Reflection points, being stronger and sparser, are identified by locating the highest periodogram peak. If a reflection exists, three separate covariance matrices (receive, transmit, subcarrier) are built and MUSIC is again applied to obtain its AoA, AoD, and delay, from which the geometric location of the mirror source is derived.
Shape reconstruction – The set of scattering points is fed into a two‑stage reconstruction algorithm. First, a Hough Transform converts each point into a sinusoidal curve in the ρ‑θ space; the accumulator is discretized into N_ρ‑θ bins. Bins with the most votes define candidate point groups (P_h^i). Because discretization limits accuracy, each candidate group is refined with Principal Component Analysis (PCA). PCA yields the major axis (line l(P)) and minor axis; two validity tests are performed: (1) uniformity of the projection of points onto the line (hypothesis test against a uniform distribution) and (2) a variance ratio σ₁/σ₂ exceeding a threshold γ_v. Only lines satisfying both are kept.

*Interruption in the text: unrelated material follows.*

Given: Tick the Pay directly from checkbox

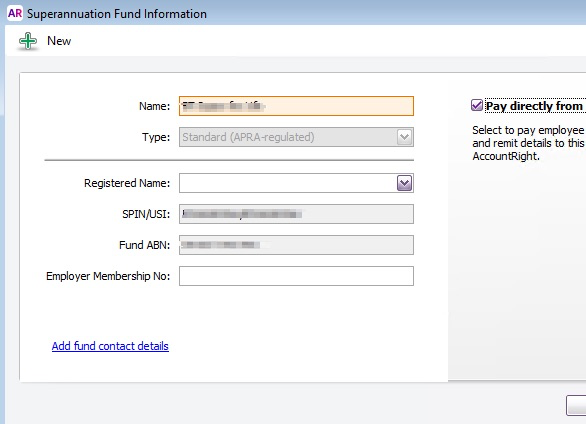Looking at the screenshot, I should (476, 105).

Overlapping candidate groups are merged if the overlap ratio exceeds γ_l and the angular difference is below ε_θ; otherwise, a new line is added when overlap is below γ_u. The result is a set of K lines {l_s^k} that approximate the edges of a convex polygon and the associated point clusters.

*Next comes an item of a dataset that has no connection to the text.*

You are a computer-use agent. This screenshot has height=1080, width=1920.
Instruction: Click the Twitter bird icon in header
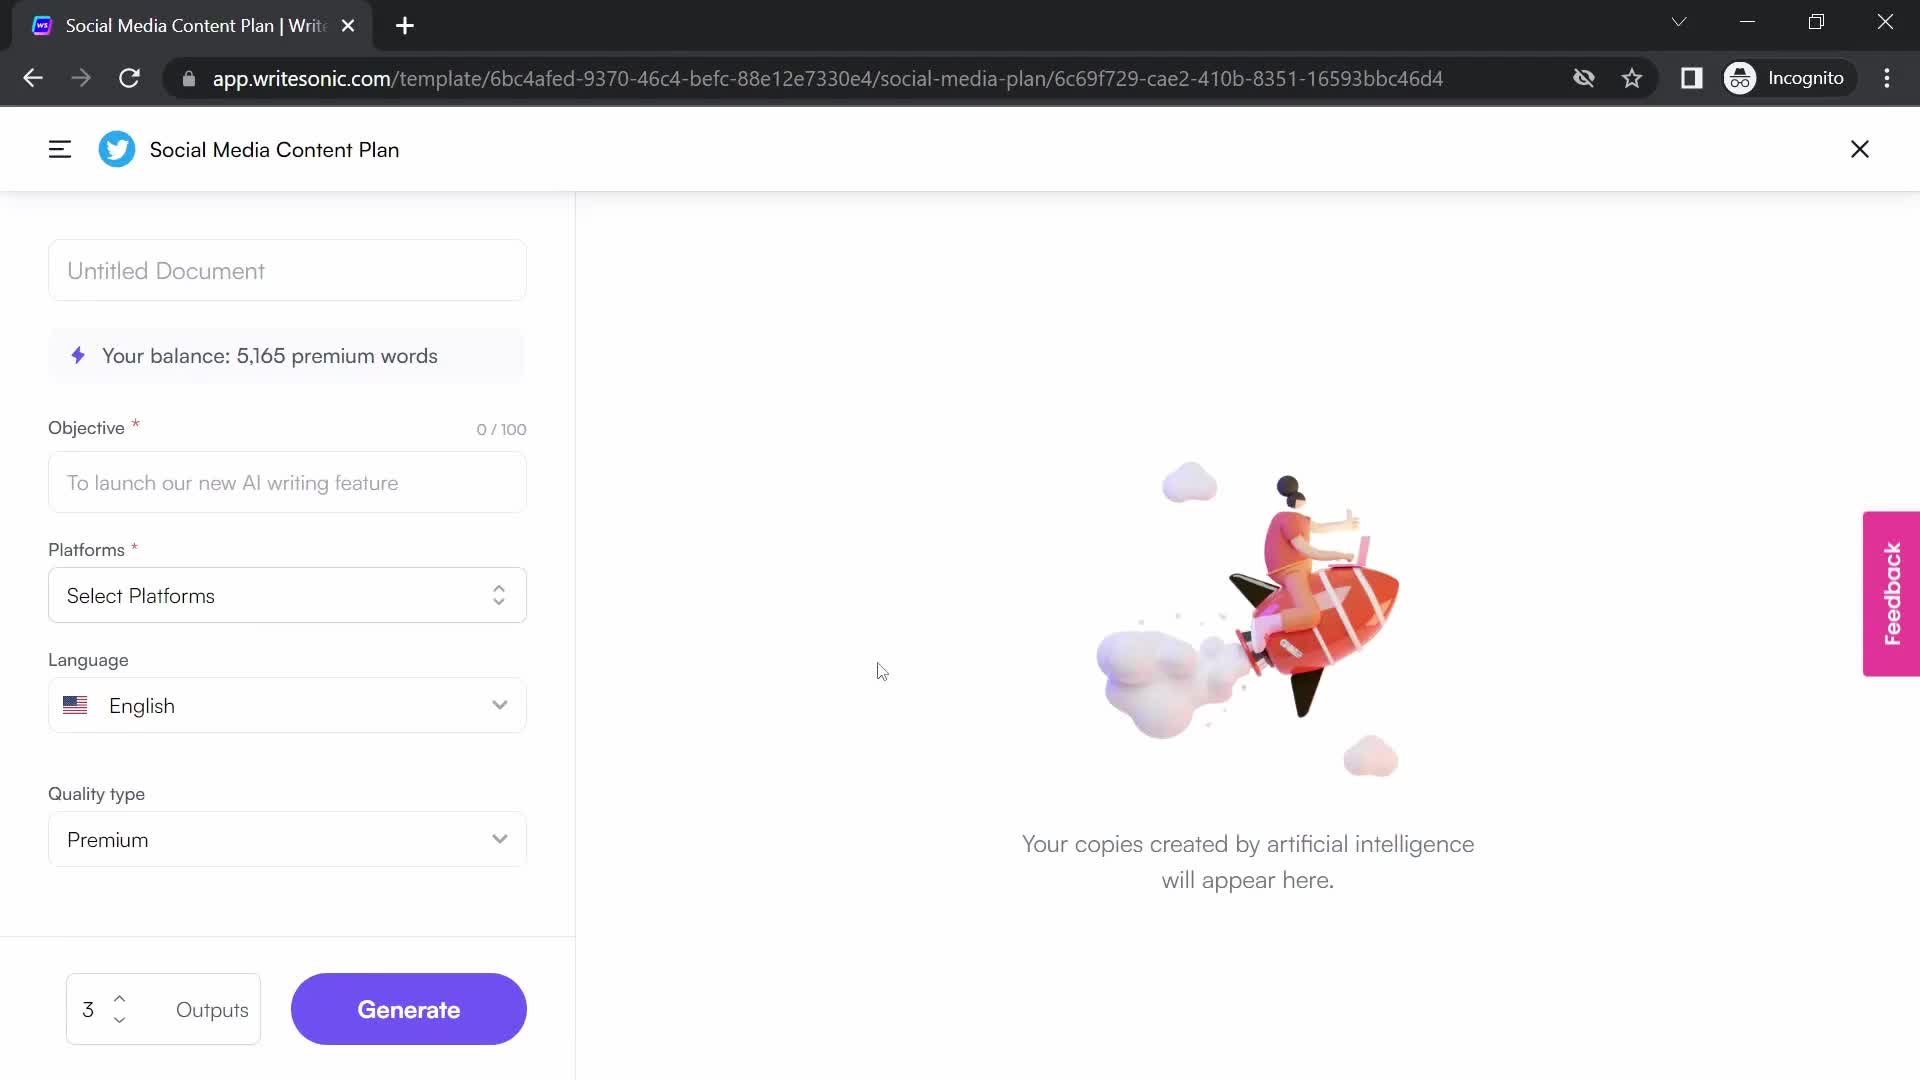(x=116, y=149)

Second, the previously detected reflection points are used to refine the polygon. Because a reflection point encodes the surface normal of the object, its geometric relationship with the polygon edges can be exploited to (i) add missing edges, (ii) correct edge positions, or (iii) validate the polygon orientation. This fusion step significantly improves both the completeness (all edges present) and the geometric accuracy (lower edge‑position error).
Performance evaluation – Extensive Monte‑Carlo simulations are conducted with varying numbers of BSs (single vs. dual), signal‑to‑noise ratios (0–30 dB), and polygon shapes (triangles, quadrilaterals, pentagons). Metrics include average point‑position error, polygon‑area error, and edge‑count correctness. Compared with a baseline that uses only the periodogram, the proposed periodogram + MUSIC pipeline reduces position error by roughly 40 % across all SNRs. Adding the Hough‑PCA reconstruction further cuts the area error, and the final reflection‑fusion step yields an additional ~30 % reduction, achieving sub‑decimeter accuracy in realistic bandwidth (1 GHz) and antenna array sizes (8 × 8). Computational complexity remains modest: the dominant cost is the FFT (O(N log N)) and a single‑source MUSIC eigen‑decomposition per AoA, both feasible for real‑time processing.
Conclusions and outlook – The paper demonstrates that a physics‑driven channel model combined with classical radar signal‑processing (periodogram, MUSIC) and computer‑vision techniques (Hough Transform, PCA) can enable accurate shape sensing in mmWave ISAC systems. The methodology is scalable to larger networks, and the authors suggest extensions to three‑dimensional objects, non‑convex geometries, and experimental validation with real hardware as future work.